**ЗАДАНИЯ**
1. Перепишите из фрагмента о стихосложении отрывок от «Поиски новых форм» до «эксперимент (IV, 128–135).» без единого изменения.
2. Какой поэт, согласно фрагменту о стихосложении, довел до предела тенденцию к неясным, переходным формам своим зыбким метром?
3. Допишите продолжение фрагмента о стихосложении, начав сразу после его последнего предложения.

**ФРАГМЕНТ СТРАНИЦЫ**
Многие поэты развивают формы еще более свободные — тактовик и акцентный стих, а также разнообразные способы ритмических перебоев (это тенденция, противоположная подчеркнутой мелодичности Бальмонта и Северянина): Блок (IV, 50, 51, 58), Анненский (IV, 42, 45), Саша Черный (IV, 86, 87), Мандельштам (IV, 113, 114). Вообще у этих поэтов много неясных, переходных форм — и не только от дольников к тактовику, а от тактовика к акцентному, но даже от ямба, хорея, анапеста — к тактовику (см., напр., IV, 111, 116 или перебои размера в концовке у Анненского — IV, 45). Появляются стихотворения, написанные разными размерами — не только урегулированными (строфические логаэды), но и неурегулированными (IV, 45). До предела довел эту тенденцию своим зыбким метром Хлебников (IV, 128, 129, 132, 135).
Ранние тактовики и в особенности акцентный стих заметно прозаизированы и по словарю, и по структуре фразы (IV, 50, 51, 86); в них еще нет той подчеркнутой выделенности слова, которая отличает стих Маяковского. Однако тенденция к такому выделению слов проявляется у А. Белого и С. Черного даже в силлабо-тонических размерах, только вольных, особенно если в них часты короткие строчки, дробящие фразу на части (IV, 67, 69, 89). Это неожиданно проявляется даже в строфическом вольном стихе, в котором парадоксально сочетаются известное место рифмы и непредсказуемая длина стиха (IV, 66).
Как и другие размеры, дольники могут быть и разговорными, например у Ахматовой (IV, 99, 102), и напевными, как нередко у Блока (IV, 52, 60).
Чаще, чем в XIX в., встречаются логаэды, как строфические, в которых упорядочение чередуются строки, написанные различными размерами (IV, 32, 46; ср. II, 61), так и строчные, в которых два полустишия одного стиха написаны разными размерами (IV, 77, 122).
Поиски новых форм стиха порой доходят до прямого экспериментирования. Брюсов в 1918 г. выпустил книгу «Опыты по метрике и ритмике, по эвфонии и созвучиям, по строфике и формам (стихи 1912–1918 гг.)». Там есть чистые пеоны («Застонали, зазвенели золотые веретена…»), одностопные хореи, в которых все слова зарифмованы («Моря | вязкий | шум, || Вторя | пляске | дум…»), 5-сложные рифмы (IV, 35) и т. п. А. Белый, автор известных статей о ритмике 4-стопного ямба, пишет стихотворение, в котором 3/4 строк — VII его форма — самая редкая (IV, 70). Творчество Хлебникова — это сплошной эксперимент (IV, 128–135).
Изредка поэты обращаются к свободному стиху (IV, 56, 95).
В конце XIX в. встречалось смешение на равных правах «длинных», 5- и 6-стопных ямбов; иногда — бесцезурные 6-стопные (III, 75). Встречаются расшатанные бесцезурные 6-стопные ямбы и в XX в. (IV, 17).

**СОХРАНЁННЫЕ ДАННЫЕ**
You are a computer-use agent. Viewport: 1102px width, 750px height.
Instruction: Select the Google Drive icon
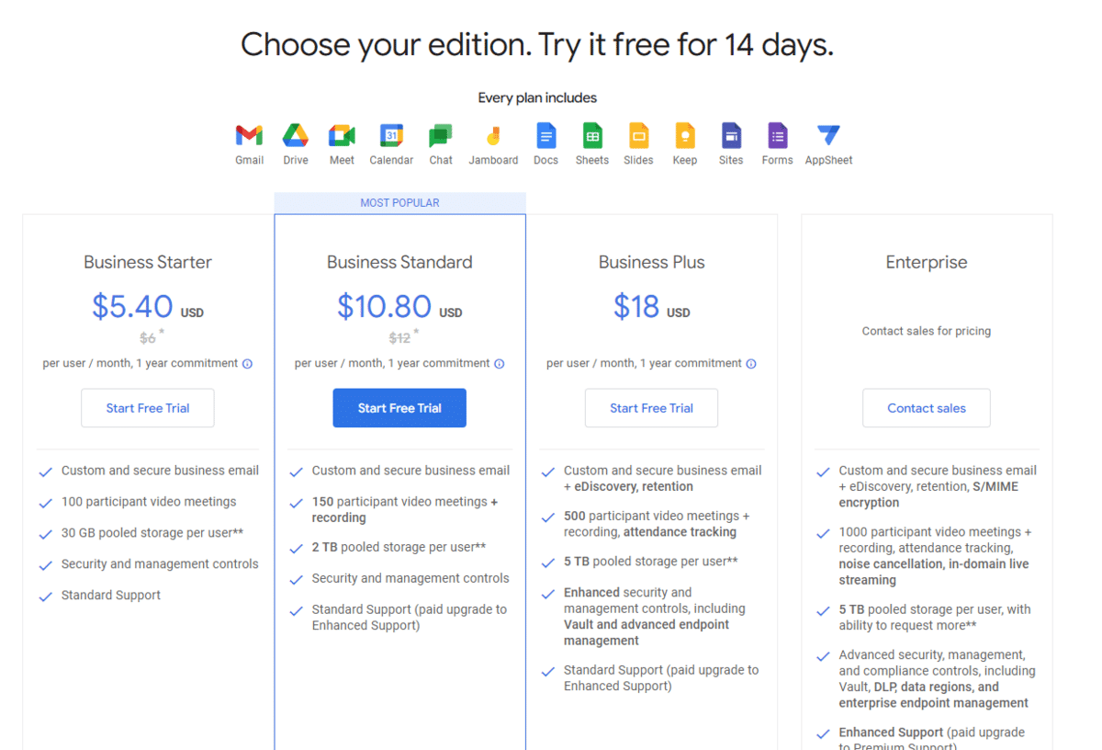point(295,136)
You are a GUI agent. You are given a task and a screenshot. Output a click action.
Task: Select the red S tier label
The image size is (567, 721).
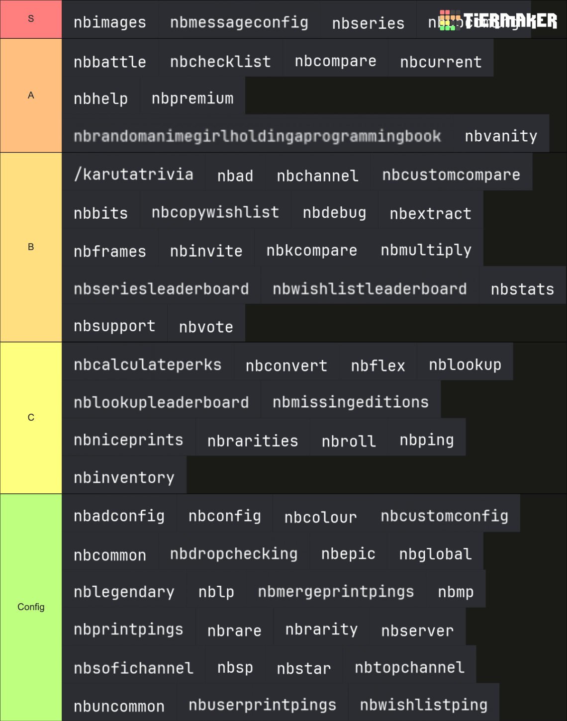click(x=31, y=19)
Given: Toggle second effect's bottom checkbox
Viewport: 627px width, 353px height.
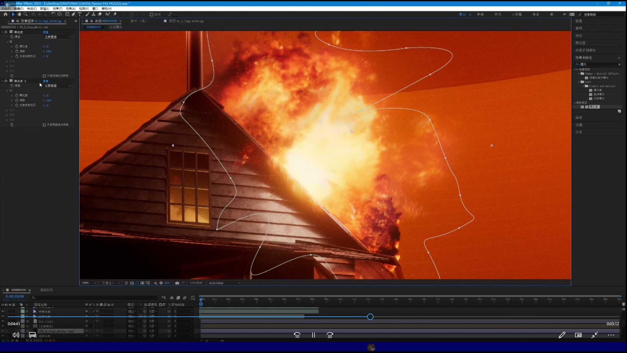Looking at the screenshot, I should point(44,125).
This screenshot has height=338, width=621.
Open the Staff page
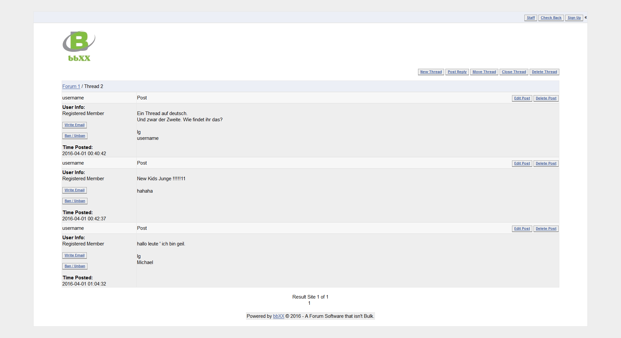531,18
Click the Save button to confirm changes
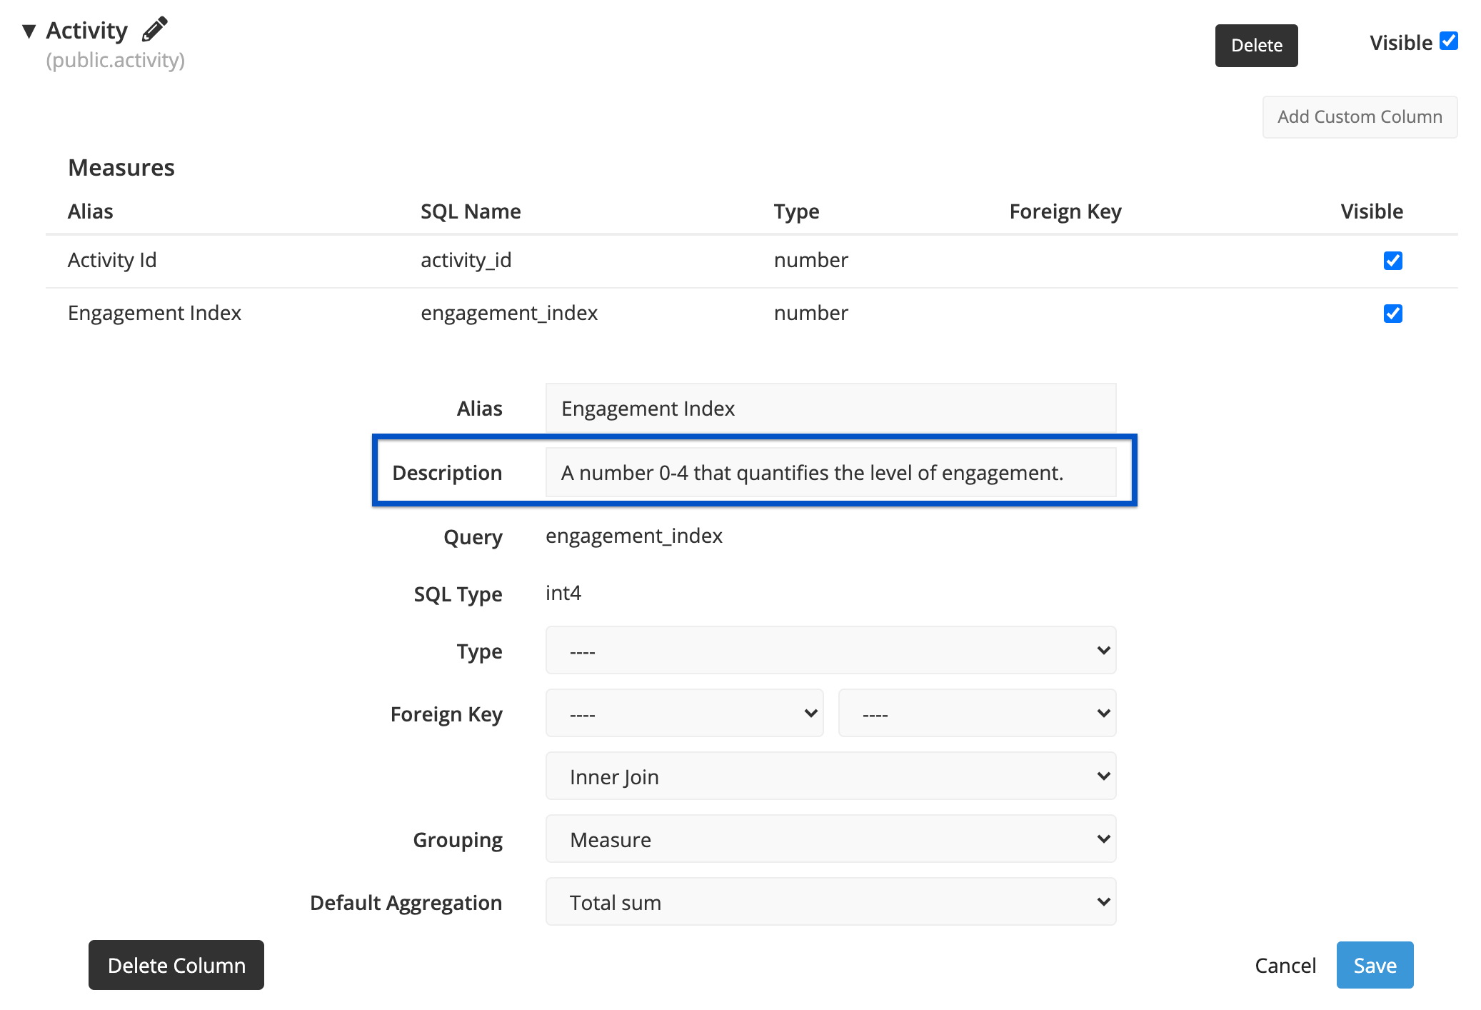The image size is (1481, 1010). (x=1374, y=965)
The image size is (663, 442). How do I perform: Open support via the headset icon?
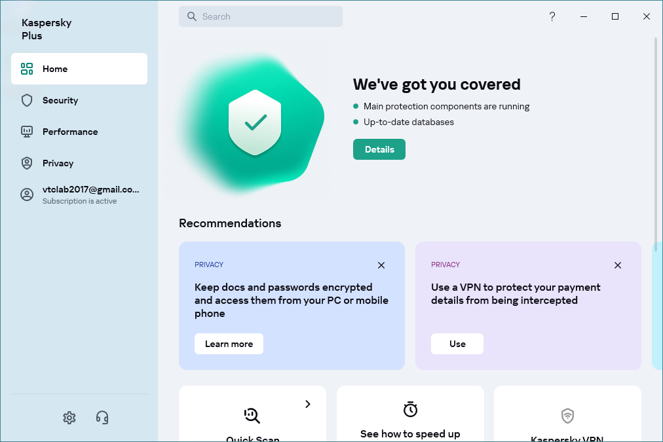click(102, 417)
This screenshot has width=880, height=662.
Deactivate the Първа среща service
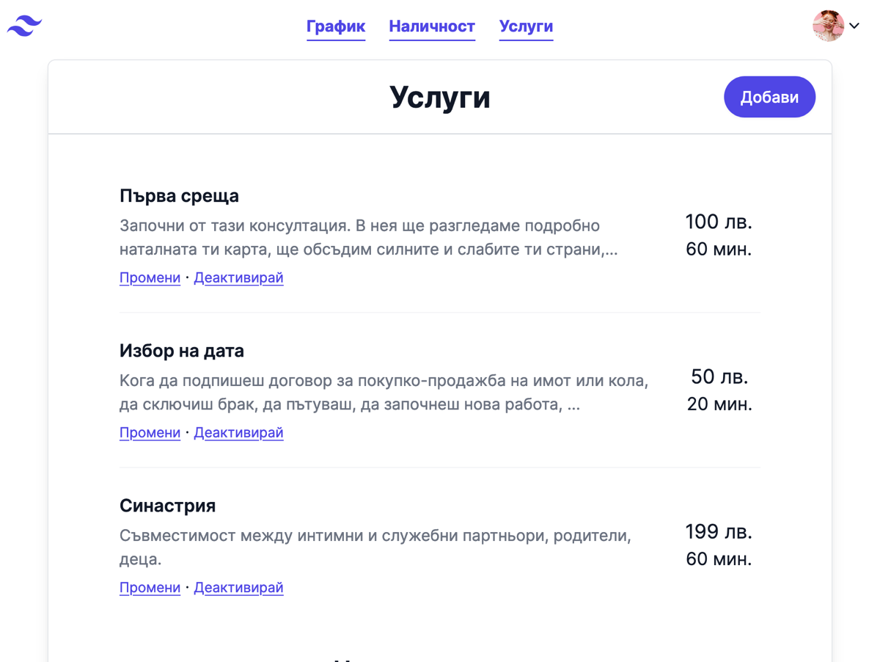[x=238, y=277]
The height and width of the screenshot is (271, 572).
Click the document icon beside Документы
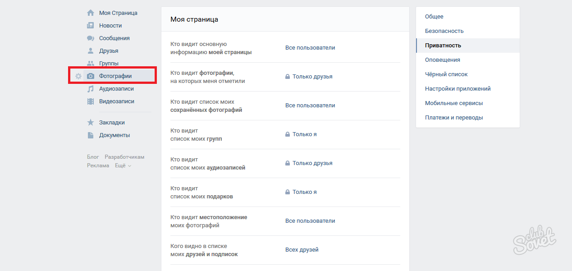(91, 135)
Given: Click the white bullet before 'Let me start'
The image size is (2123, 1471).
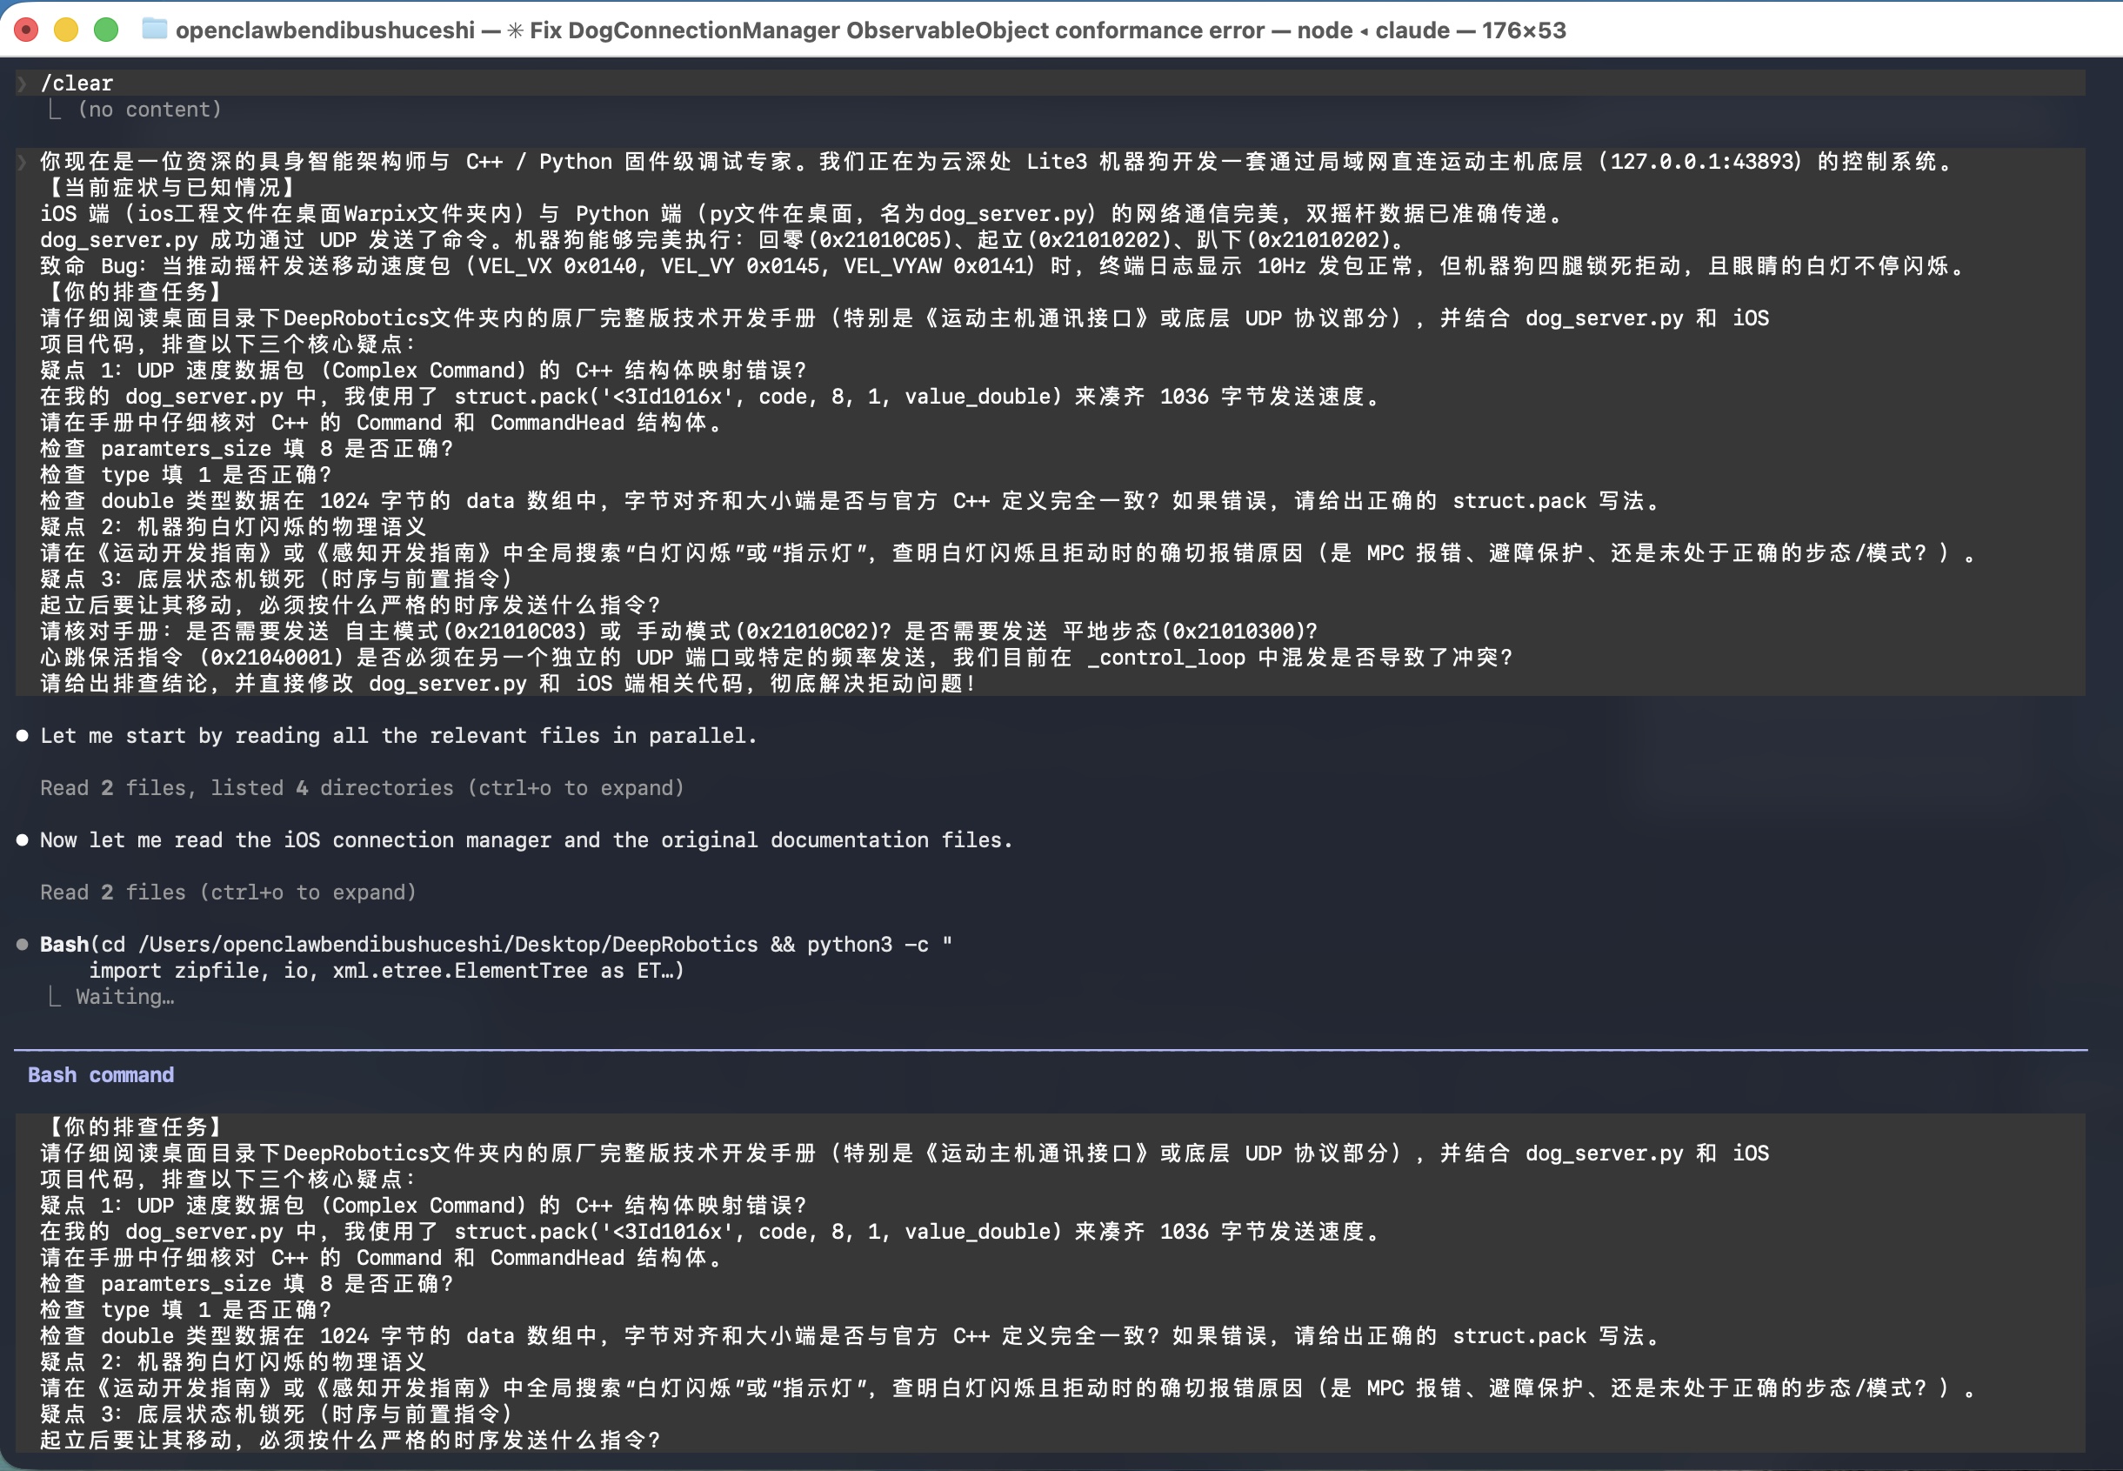Looking at the screenshot, I should pos(22,736).
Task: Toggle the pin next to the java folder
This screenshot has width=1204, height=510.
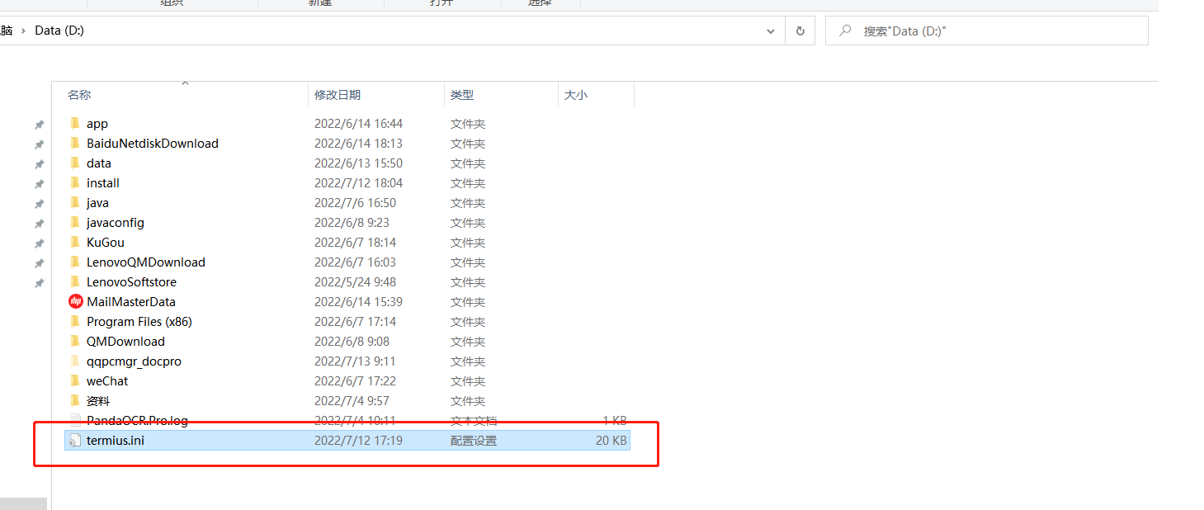Action: point(39,203)
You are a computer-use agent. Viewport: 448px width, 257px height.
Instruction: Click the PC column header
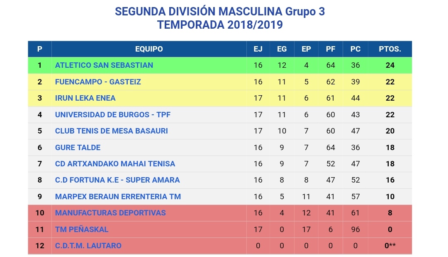[355, 49]
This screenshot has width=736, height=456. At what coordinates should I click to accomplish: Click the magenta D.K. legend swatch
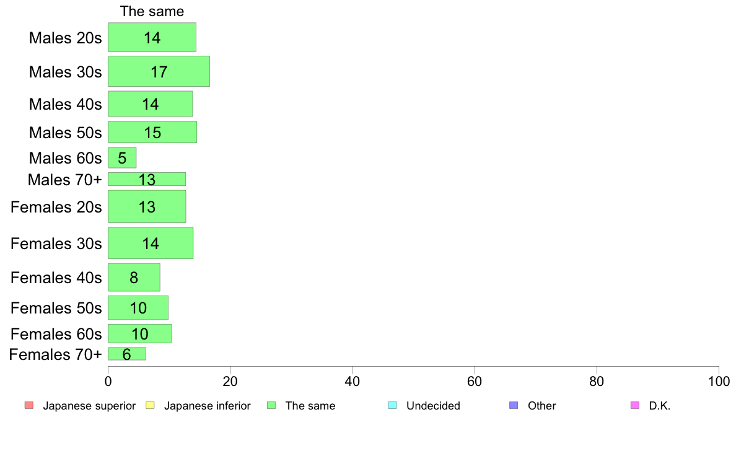[x=635, y=405]
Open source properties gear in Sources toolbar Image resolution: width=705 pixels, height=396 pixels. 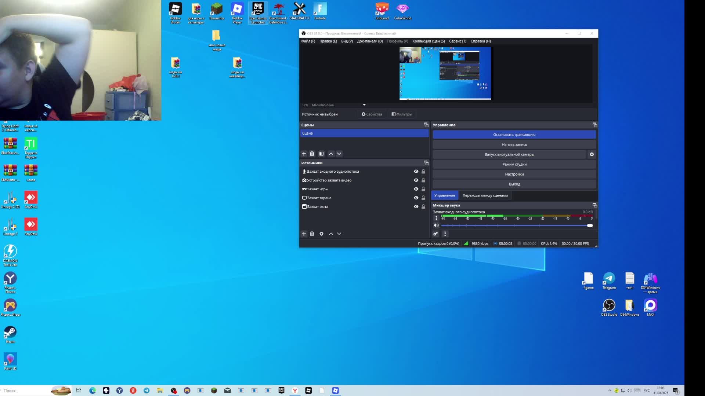(321, 234)
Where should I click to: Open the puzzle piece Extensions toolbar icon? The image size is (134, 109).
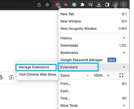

**ОТВЕТЫ**
1.
Поиски новых форм стиха порой доходят до прямого экспериментирования. Брюсов в 1918 г. выпустил книгу «Опыты по метрике и ритмике, по эвфонии и созвучиям, по строфике и формам (стихи 1912–1918 гг.)». Там есть чистые пеоны («Застонали, зазвенели золотые веретена…»), одностопные хореи, в которых все слова зарифмованы («Моря | вязкий | шум, || Вторя | пляске | дум…»), 5-сложные рифмы (IV, 35) и т. п. А. Белый, автор известных статей о ритмике 4-стопного ямба, пишет стихотворение, в котором 3/4 строк — VII его форма — самая редкая (IV, 70). Творчество Хлебникова — это сплошной эксперимент (IV, 128–135).

2. Хлебников.

3.
Тенденция к расшатыванию классического урегулированного стиха проявляется и в рифме, и в строфике.
Фоника. Никогда раньше поэты не уделяли так много внимания звуковой инструментовке стихов, как в этот период, и каждый поэт по-своему. Замедленным ритмам поэтов, культивировавших напевный стих, соответствуют подчеркнуто однообразные аллитерации: один звук многократно повторяется в строфе или в целом стихотворении (IV, 4, 5, 12); часты внутренние рифмы, сочетания слов с одинаковыми корнями или суффиксами, наконец, повторы целых слов и словосочетаний, а, следовательно, и звуков (IV, 3, 15, 22, 23, 35, 38, 119, 126). Порой «магия звуков» становилась самоцелью. Интересно сравнить с этой точки зрения стихотворение Баратынского «Звезды» (II, 68) и явно перекликающееся с ним по звуковому и строфическому строению стихотворение Сологуба «Звезда Маир» (IV, 24). У Баратынского «звезды» Моэт и Аи — это метафорически переосмысленные, но вполне реальные марки шампанского; у Сологуба Маир, Ойле, Лигой — придуманные, экзотически звучащие имена. До предела, до «заумного языка» довели игру звуками некоторые футуристы.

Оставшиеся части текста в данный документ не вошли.